Ultrasound Transducer for Epidural Needle Guidance

Ultrasound guidance system to improve safety in the delivery of epidural anesthesia


  • Biplane imaging to enable accurate needle guidance into the epidural space
  • Improved contrast of needle compared to existing techniques due to image plane orientation
  • Optimized transducer geometric design enables simultaneous image capture and needle insertion for easy clinical adaption

Technology Details

Epidural anesthesia is administered for millions of births every year in North America alone, and for many surgical procedures.  However, the complication rate administering epidural anesthesia is reported to be as high as 20% of cases.  To administer anesthesia, a needle must be entered into the small epidural space in the spine midline.  The placement of the needle is critical to effectively administering pain relief and avoiding nerve damage.  Accurate epidural needle insertion is difficult to learn and typically relies on the anesthesiologist to detect a loss of resistance on the needle to determine placement.
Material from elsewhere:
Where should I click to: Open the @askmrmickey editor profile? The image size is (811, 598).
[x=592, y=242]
The UBC researcher has previously shown that the anatomical components of the spine are distinguishable using ultrasound imaging, as shown in Figure 1 below.  Ultrasound is already a common imaging modality used in obstetrics, and a growing tool in anesthesia.  The UBC researcher has developed a new ultrasound transducer design that enables excellent visualization of the spinal anatomy and the needle during insertion to improve the accuracy and safety of epidural anesthesia. 
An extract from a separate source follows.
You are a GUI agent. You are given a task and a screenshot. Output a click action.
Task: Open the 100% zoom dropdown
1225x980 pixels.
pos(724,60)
Figure 1. Ultrasound imaging is capable of distinguishing the epidural space.  The new UBC ultrasound transducer provides multiple views of the spinal anatomy to guide needle placement.

The transducer design is superior to other available transducers for epidural insertion because the imaging components do not obscure the midline for insertion of the needle into the epidural space.  The transducer geometry allows for the needle to be inserted simultaneously while acquiring real-time anatomical images.  Moreover, multiple planes are acquired to guide placement with optimal image contrast.